For those unaware, at the CVS Pharmacy if you walk in and buy so much as a pack of gum, you're likely to walk out with at least 3 feet of receipt. They use them to tack on ads and coupons.

literalAardvark•7mo ago
Probably, idk if there are such specific studies.

The thermal sensitive layer contains very large amounts of BPA in a dusty form that will easily contaminate your hands.

BPA is a major endocrine disruptor. They might say BPA-free, which would be technically correct, but that just means they'll use a near identical BPA variant that isn't proven to be an endocrine disruptor yet.
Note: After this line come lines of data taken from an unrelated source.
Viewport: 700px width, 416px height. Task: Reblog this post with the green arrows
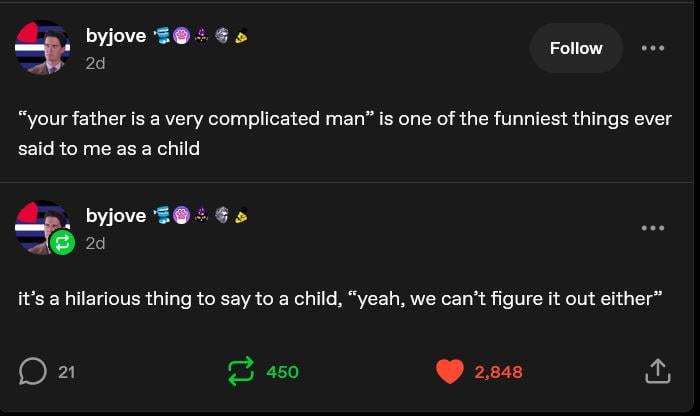(241, 372)
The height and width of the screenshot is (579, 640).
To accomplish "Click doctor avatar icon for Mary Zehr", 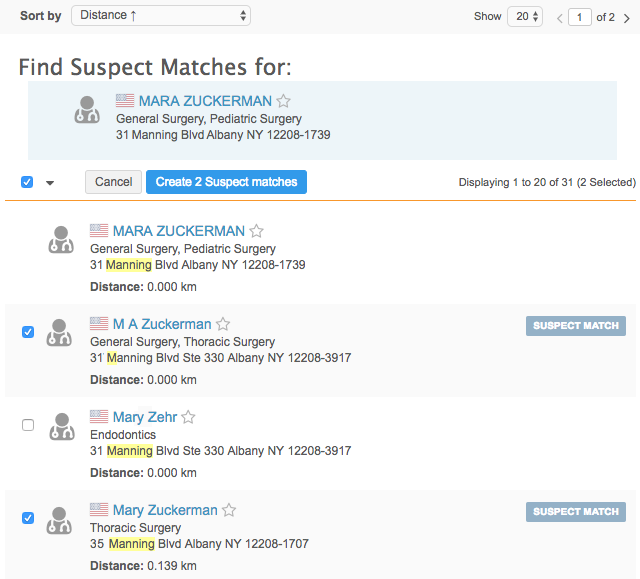I will pyautogui.click(x=60, y=426).
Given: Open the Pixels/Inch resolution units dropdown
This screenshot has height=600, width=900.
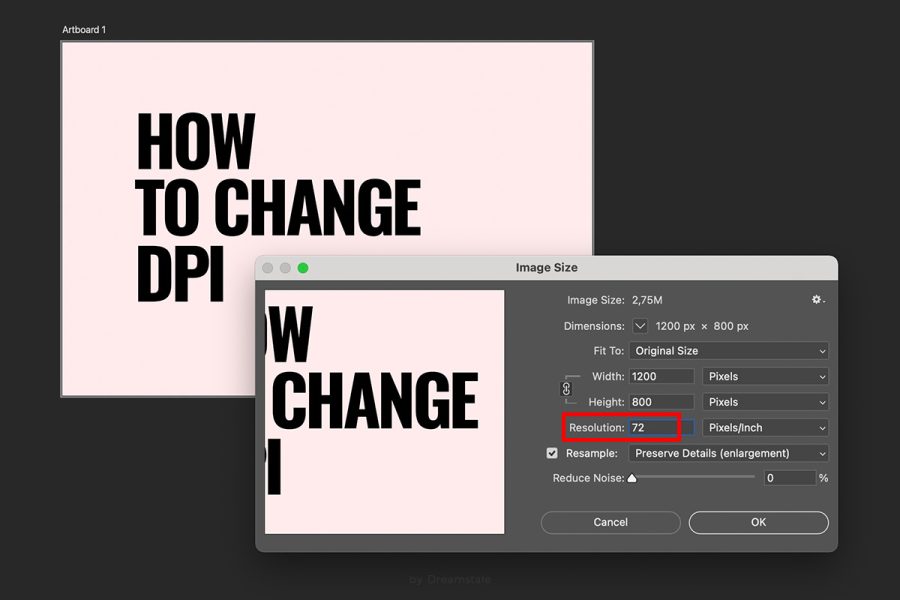Looking at the screenshot, I should [765, 427].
Handle with care, wash your hands, don't put them in the kitchen.

turtlebits•7mo ago
You could use the "share" sheet on your phone to send to an RPI over BT via obexpushd, then process it on device -> eink display
kittikitti•7mo ago
This is an incredible idea! I really like it because it sounds so obvious after being exposed to it but I never thought of it before! I wonder what other ways we could integrate GPT's, LLM's, and other AI into the simple "Print" functionality across all our devices.
mathfailure•7mo ago
For Windows only.

Abandonware.

npodbielski•7mo ago
Looks like it is .NET Framework, so there is possibility to port it to .net core and possibly use via dll or .so as library inside other, linux desktop framework (or in something more portable like Flutter).
cryptonector•7mo ago
Could get ported.
johnea•7mo ago
Just another poster child of windoze suk.

Of course, CUPS based printing has had built in print to PDF for years...

[1] Common Unix Printing System

tonyedgecombe•7mo ago
Windows has had a built in PDF driver for a long time as well.